#### READING TEXT:

Too much to bare
by, 12-08-2010 at 05:51 PM (981 Views)
I am not frantic anymore or fighting to find the answer to all the questions about Lupus. Perhaps the best way to describe my feelings are, "I give up." I'm worn out from fighting with the doctors and waiting on the blood tests. I'm exhausted from trying to explain a condition to people who don't even believe I have the condition. I have no way to move things along when it comes to disability so I'll probably end up living with my parents. I love them but the blend of their family and ours is essentially the ingrediants for the A bomb. For over 20 years I've run my life. If I can't put the brakes on this oncoming disaster, I will be forced to regress to a 15 year old child who must okay every movement and explain every decision. But then, my brain seems to have died sometime about three weeks ago so maybe it won't be such a bad thing.
Family Services is forcing me to see a psychiatrist before considering me for medicaid and I will definitely let this person know that I am truly hanging by my last, fraying nerve. Is my mental health strong -- NO! Would I prefer to stay in bed and sleep 24/7, yes. I have stacks and stacks of medical bills and before long I will be two months behind in my house payments. This is the house I've lived in for 20 years. The house I brought my son to when he was just born. But I can't take care of it anymore. The leaves have taken over and the tree out back may fall in through the roof at any moment. I need to find somewhere smaller that doesn't require upkeep. But I can't pack up the house. I can barely vaccum.
I was back at the doctor's office again yesterday. I just love my pcp. He seems to "get it" when I say how tired I am. I believe I will call the social worker/case worker tomorrow and see if they have any suggestions. I would like to begin calling my congressman but my voice is essentially a thing of the past. I can barely talk anymore and I run out of air when I try. I see my lung doctor on Friday and I have hope that maybe he can make suggestions. He's moving to Kansas City so he won't exactly be invested in my care but maybe he'll have ideas to pass on to the next doctor.
There's something very wrong with my health. I know this without a doubt. I've never felt this weak, or so sore, or so helpless. My father, who I love so very much, wants me to figure this out. Why did it start when it did? What started it? Am I allergic to something (i.e., my cats which I've had since birth). My mom wants me to stop driving and have my dad take me everywhere. Sweet thought, but I can still drive. They know my brain isn't working well anymore and I'm sure it scares them to death. Me too, for that matter.

#### ENTRIES SUPPLIED:
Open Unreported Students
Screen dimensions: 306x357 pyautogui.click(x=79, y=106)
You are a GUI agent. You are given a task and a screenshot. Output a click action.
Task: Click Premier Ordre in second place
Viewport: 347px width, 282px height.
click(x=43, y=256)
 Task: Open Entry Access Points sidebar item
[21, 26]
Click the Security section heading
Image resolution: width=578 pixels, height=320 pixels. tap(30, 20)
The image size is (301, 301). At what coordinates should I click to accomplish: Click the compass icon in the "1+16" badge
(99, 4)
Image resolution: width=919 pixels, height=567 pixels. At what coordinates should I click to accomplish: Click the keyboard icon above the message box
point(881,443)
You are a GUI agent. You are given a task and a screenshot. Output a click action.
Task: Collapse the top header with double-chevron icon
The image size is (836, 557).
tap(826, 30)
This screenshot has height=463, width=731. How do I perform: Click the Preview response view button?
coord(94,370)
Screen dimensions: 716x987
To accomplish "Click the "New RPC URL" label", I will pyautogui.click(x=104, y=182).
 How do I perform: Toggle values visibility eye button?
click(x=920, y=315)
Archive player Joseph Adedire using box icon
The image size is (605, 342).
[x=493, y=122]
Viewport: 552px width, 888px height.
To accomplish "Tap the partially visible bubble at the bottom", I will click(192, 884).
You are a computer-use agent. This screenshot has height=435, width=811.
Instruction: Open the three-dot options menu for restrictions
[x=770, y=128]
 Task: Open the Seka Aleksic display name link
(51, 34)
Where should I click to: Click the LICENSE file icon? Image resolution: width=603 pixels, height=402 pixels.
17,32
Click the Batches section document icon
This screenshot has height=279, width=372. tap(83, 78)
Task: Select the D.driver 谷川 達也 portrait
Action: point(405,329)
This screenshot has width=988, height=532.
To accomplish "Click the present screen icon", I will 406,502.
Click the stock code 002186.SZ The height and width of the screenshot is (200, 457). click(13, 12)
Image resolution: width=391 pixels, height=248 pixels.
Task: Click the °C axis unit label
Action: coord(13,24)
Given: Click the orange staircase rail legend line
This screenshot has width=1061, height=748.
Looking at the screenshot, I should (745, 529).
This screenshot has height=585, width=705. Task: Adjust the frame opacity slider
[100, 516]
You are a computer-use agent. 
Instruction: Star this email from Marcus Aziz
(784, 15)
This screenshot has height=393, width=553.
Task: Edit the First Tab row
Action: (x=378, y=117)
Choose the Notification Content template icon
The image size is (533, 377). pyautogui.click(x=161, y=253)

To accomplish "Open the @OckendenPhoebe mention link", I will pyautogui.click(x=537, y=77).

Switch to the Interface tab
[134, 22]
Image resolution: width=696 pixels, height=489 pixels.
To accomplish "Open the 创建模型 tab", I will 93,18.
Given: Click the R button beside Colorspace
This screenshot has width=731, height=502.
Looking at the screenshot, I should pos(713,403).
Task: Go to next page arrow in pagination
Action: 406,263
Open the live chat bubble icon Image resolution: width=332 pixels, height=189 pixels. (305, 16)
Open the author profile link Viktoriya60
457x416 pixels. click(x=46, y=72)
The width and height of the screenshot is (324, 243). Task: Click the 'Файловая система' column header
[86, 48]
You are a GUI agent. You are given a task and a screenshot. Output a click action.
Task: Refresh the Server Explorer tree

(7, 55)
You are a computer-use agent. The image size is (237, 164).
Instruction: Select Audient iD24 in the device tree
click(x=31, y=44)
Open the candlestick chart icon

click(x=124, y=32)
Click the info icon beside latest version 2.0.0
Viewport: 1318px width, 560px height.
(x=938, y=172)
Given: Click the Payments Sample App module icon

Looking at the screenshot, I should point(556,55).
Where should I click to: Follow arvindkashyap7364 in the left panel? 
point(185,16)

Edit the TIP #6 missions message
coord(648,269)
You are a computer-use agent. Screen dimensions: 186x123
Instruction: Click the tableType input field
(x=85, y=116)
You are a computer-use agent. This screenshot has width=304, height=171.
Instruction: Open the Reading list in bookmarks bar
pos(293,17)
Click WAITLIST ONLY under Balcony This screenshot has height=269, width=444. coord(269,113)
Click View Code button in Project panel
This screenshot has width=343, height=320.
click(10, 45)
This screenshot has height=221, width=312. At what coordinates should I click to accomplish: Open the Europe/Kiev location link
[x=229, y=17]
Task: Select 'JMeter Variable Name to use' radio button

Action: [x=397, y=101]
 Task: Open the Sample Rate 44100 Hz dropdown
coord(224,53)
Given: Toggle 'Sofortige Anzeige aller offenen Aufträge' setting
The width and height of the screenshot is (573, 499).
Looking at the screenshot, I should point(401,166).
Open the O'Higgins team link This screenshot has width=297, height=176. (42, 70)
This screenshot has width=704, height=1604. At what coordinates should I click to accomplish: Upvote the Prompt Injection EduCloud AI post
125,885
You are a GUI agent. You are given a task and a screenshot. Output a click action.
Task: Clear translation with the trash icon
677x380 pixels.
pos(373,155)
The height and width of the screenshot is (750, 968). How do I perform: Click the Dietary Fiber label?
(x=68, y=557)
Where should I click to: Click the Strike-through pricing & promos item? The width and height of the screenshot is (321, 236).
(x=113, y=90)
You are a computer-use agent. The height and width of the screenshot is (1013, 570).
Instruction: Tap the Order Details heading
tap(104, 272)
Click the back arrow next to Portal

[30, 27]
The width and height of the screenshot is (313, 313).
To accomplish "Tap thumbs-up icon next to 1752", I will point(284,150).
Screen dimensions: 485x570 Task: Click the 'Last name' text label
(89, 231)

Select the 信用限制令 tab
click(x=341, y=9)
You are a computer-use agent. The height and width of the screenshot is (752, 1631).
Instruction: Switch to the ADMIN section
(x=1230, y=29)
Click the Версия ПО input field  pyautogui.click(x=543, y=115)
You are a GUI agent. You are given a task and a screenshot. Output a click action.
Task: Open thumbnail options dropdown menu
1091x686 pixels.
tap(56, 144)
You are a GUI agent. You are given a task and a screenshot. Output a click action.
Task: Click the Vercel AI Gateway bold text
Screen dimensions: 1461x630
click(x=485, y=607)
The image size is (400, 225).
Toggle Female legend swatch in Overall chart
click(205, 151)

#### EXERCISES:
a) In two sentences, summarize the blog post.
b) From the blog post, quote the stretch from "I am not frantic" through "a bad thing.".

#### RESPONSES BY TASK:
a) Worn out from fighting with doctors, waiting on blood tests, and explaining the condition to people who doubt it, the writer expects to end up living with their parents and faces piles of medical bills and falling behind on house payments. Feeling weaker and more helpless than ever and barely able to talk, the writer plans to call a social worker and see a lung doctor, while the writer's parents are frightened by the writer's failing health.

b)
I am not frantic anymore or fighting to find the answer to all the questions about Lupus. Perhaps the best way to describe my feelings are, "I give up." I'm worn out from fighting with the doctors and waiting on the blood tests. I'm exhausted from trying to explain a condition to people who don't even believe I have the condition. I have no way to move things along when it comes to disability so I'll probably end up living with my parents. I love them but the blend of their family and ours is essentially the ingrediants for the A bomb. For over 20 years I've run my life. If I can't put the brakes on this oncoming disaster, I will be forced to regress to a 15 year old child who must okay every movement and explain every decision. But then, my brain seems to have died sometime about three weeks ago so maybe it won't be such a bad thing.